%\VignetteIndexEntry{Introducing the float package: 32-Bit Floats for R}
\documentclass[]{article}


\input{./include/settings}


\mytitle{Introducing the {float} package: 32-Bit Floats for {R}}
\mysubtitle{}
\myversion{0.2-4}
\myauthor{
\centering
Drew Schmidt \\ 
\texttt{wrathematics@gmail.com} 
}

\newcommand{\pkg}[1]{{\fontseries{b}\selectfont #1}}

\begin{document}
\makefirstfew



\section{Introduction}\label{introduction}

R has a "numeric" type for vectors and matrices. This type must be either 
integer or double precision. As such, R has no real ability to work with 
32-bit floats. However, sometimes single precision (or less!) is more than 
enough for a particular task.  The \pkg{float} package~\cite{float} 
extends R's linear algebra facilities to include single precision
(float) data.  Float vectors/matrices have half the precision of their
"numeric"-type counterparts, for a performance vs accuracy trade-off.
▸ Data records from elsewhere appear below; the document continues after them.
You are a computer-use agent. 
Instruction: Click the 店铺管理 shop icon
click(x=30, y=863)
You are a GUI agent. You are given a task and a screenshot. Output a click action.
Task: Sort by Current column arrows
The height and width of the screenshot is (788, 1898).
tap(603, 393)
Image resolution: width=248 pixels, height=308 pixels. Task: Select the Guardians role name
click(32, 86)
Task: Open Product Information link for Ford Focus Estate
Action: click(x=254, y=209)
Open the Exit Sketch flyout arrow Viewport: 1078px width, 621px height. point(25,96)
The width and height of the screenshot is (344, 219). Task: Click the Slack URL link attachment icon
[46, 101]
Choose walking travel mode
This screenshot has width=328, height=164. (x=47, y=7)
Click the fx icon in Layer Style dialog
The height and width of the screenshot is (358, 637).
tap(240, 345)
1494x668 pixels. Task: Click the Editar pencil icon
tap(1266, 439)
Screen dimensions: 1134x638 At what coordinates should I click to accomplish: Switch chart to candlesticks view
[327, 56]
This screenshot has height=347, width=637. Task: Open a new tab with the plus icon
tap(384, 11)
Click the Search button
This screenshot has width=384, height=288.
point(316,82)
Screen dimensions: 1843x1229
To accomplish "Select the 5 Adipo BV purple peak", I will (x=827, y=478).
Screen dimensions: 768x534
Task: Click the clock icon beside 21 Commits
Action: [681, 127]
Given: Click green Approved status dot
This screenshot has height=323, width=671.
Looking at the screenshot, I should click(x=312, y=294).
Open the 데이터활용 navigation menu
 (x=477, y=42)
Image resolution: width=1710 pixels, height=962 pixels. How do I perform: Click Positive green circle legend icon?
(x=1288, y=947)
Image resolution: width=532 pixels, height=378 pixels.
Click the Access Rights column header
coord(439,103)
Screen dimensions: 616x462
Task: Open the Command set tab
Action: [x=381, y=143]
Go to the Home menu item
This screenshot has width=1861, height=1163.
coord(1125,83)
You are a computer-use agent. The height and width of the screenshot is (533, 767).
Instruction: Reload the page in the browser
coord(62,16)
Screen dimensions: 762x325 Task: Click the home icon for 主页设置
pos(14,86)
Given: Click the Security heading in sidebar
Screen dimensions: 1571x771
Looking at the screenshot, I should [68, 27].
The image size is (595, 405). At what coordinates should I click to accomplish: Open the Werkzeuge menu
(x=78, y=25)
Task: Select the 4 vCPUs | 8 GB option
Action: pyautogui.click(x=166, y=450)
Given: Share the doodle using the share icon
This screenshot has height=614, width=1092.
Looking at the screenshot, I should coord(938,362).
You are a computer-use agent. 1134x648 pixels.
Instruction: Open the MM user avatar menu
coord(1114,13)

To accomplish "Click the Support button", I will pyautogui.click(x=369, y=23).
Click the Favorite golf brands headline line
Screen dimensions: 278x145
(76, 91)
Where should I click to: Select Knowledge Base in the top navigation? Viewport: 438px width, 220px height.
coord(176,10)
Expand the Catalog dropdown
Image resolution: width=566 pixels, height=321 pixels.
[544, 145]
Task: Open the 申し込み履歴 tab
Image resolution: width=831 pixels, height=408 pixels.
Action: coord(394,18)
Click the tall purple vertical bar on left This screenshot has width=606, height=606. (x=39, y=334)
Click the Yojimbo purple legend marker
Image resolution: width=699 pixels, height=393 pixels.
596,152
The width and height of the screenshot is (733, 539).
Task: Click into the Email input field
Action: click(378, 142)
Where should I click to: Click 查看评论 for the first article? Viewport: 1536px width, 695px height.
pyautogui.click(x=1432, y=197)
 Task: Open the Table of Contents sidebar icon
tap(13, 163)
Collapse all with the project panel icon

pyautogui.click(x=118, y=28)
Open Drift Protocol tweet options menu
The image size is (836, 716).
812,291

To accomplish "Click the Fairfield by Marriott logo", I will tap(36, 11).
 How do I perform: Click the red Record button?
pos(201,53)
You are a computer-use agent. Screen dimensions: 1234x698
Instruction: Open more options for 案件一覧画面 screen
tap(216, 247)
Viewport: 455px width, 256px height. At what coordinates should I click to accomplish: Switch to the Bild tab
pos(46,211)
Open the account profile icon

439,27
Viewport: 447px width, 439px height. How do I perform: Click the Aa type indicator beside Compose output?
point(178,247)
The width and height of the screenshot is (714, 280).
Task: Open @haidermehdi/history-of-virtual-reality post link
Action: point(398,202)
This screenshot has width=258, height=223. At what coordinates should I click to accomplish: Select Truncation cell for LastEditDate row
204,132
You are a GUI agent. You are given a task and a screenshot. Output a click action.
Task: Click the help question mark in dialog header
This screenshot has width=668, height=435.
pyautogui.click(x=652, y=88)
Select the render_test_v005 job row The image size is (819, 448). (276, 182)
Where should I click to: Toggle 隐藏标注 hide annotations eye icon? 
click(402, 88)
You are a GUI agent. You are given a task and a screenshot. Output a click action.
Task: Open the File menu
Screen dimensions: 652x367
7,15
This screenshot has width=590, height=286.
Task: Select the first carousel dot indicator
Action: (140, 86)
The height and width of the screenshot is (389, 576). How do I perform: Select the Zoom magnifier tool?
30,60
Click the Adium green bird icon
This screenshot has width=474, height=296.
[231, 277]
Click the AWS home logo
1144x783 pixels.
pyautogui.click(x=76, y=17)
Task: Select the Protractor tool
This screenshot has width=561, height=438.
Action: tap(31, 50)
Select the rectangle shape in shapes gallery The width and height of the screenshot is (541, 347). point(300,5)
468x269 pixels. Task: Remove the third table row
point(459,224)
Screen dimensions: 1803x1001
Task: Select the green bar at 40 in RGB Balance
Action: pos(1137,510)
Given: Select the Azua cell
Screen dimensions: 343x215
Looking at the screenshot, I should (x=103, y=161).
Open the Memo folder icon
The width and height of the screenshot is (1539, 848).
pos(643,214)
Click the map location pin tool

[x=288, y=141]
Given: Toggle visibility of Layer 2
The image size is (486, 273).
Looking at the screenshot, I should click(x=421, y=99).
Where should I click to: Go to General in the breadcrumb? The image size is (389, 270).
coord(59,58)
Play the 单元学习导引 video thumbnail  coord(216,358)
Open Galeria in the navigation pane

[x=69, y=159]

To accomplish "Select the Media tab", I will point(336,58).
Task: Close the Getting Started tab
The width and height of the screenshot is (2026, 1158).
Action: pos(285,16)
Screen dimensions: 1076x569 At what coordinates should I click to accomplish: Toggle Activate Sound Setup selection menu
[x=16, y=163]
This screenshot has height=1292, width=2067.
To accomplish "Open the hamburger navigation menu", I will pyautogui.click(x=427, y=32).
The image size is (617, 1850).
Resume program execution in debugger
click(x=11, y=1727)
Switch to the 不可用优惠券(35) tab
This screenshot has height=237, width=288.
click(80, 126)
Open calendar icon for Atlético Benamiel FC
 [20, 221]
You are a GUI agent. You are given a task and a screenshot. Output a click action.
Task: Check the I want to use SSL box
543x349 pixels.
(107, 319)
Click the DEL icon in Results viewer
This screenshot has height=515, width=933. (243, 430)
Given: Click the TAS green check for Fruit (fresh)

The internal representation is an S4 class, which allows us to keep the syntax
identical to that of base R's.  Interaction between base types for binary
operators is generally possible.  In these cases, type promotion always
defaults to the higher precision (more on this in Section~\ref{typepromotion}). 
 The package ships with copies of the single precision 'BLAS' and 'LAPACK', 
which are automatically built in the event they are not available on the system.

\subsection{Installation}\label{installation}

You can install the stable version from CRAN using the usual
\texttt{install.packages()}:

\begin{lstlisting}[language=rr]
install.packages("float")
\end{lstlisting}

The development version is maintained on GitHub. You can install this
version using any of the well-known installer packages available to R:

\begin{lstlisting}[language=rr]
remotes::install_github("wrathematics/float")
\end{lstlisting}

Note that for best performance, you will need to build the package from source, 
either from the GitHub repository or from the CRAN source distribution.  See 
Section~\ref{blasnlapack} for more details as to why a source installation is 
recommended.


\subsection{BLAS and LAPACK Libraries}\label{blasnlapack}

The linear algebra operations in the \pkg{float} package are handled by the 
BLAS and LAPACK~\cite{lawson1979basic,anderson1999lapack}.  By default, R will 
not ship with the single precision versions of these functions, so we include 
a source code distribution within the package.  This is the "reference" or 
NetLib implementation, which is not particularly efficient. Additionally, 
compiling these can take a very long time.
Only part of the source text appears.